### Provided entries
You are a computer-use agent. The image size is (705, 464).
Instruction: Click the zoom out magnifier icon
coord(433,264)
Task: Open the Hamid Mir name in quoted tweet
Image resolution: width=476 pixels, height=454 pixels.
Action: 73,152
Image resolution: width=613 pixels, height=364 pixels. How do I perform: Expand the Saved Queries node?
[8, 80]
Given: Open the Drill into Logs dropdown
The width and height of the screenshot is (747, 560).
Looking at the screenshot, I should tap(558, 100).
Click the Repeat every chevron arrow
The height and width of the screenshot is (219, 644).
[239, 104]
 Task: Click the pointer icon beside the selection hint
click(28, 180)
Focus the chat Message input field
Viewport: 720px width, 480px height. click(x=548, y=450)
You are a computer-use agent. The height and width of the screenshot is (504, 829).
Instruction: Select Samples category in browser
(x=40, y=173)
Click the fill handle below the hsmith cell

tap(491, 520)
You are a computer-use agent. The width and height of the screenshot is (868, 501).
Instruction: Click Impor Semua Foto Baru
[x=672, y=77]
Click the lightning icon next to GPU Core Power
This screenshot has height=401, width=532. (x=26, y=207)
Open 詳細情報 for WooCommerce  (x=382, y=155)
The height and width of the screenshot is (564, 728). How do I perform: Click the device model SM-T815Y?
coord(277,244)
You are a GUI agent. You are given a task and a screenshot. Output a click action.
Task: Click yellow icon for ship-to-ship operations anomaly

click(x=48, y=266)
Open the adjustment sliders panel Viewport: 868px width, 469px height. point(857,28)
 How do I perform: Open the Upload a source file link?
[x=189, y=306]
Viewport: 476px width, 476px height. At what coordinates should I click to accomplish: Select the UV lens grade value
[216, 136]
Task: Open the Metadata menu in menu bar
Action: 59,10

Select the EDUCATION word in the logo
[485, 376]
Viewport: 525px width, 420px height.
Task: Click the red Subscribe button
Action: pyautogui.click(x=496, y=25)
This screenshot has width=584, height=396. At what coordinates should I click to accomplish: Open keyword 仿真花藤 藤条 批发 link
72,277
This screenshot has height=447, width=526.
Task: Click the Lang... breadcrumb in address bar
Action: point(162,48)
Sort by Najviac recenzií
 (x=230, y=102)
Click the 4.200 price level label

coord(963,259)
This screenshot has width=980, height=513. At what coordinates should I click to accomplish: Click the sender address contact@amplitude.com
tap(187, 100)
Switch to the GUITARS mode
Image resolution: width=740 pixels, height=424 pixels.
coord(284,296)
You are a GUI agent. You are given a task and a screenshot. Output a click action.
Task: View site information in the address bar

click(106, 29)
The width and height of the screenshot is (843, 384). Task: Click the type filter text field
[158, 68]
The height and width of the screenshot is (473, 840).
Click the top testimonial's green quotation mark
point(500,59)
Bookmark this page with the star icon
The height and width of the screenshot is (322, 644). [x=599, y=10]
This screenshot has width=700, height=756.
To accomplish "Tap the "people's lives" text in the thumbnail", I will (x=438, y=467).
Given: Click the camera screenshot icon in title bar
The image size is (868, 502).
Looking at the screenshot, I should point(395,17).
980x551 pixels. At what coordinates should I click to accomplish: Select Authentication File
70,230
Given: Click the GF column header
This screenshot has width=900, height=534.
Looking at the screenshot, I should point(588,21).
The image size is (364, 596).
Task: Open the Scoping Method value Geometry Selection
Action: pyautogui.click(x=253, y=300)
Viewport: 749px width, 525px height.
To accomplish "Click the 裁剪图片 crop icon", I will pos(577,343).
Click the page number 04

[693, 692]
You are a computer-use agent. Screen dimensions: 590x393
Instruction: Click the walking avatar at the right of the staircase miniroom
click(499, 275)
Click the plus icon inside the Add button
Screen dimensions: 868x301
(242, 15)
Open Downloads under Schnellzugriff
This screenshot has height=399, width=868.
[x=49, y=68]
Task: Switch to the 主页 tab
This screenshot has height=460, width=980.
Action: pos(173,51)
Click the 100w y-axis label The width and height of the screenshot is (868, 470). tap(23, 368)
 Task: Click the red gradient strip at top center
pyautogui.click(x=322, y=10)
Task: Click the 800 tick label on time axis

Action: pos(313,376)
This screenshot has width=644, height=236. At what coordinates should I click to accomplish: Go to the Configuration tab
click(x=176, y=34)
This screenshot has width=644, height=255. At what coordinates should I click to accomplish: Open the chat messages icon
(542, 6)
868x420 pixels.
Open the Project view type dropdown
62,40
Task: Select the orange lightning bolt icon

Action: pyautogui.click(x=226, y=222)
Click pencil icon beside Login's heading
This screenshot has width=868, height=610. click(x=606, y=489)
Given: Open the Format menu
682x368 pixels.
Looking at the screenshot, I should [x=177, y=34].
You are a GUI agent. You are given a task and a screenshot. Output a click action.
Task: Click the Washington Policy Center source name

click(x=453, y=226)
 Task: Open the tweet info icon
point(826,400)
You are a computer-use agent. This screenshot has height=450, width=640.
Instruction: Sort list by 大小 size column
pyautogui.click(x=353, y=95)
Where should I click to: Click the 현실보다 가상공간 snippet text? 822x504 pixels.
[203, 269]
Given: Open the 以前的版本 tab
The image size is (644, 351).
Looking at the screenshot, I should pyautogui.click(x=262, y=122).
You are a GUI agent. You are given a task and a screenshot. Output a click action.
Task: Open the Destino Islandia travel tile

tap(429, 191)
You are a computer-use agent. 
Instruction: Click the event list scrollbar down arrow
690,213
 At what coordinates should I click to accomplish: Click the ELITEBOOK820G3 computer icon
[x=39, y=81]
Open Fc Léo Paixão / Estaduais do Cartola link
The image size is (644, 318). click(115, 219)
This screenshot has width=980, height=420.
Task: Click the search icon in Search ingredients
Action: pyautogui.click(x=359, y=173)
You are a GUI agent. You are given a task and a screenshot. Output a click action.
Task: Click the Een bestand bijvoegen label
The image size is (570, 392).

### Problem description
Return exactly the leading lines of the listing, stopping after the line in which "Given: Open the Drill into Logs dropdown" occurs.

### Answer for the task
You are a computer-use agent. The image size is (705, 464).
Instruction: Click the zoom out magnifier icon
coord(433,264)
Task: Open the Hamid Mir name in quoted tweet
Image resolution: width=476 pixels, height=454 pixels.
Action: 73,152
Image resolution: width=613 pixels, height=364 pixels. How do I perform: Expand the Saved Queries node?
[8, 80]
Given: Open the Drill into Logs dropdown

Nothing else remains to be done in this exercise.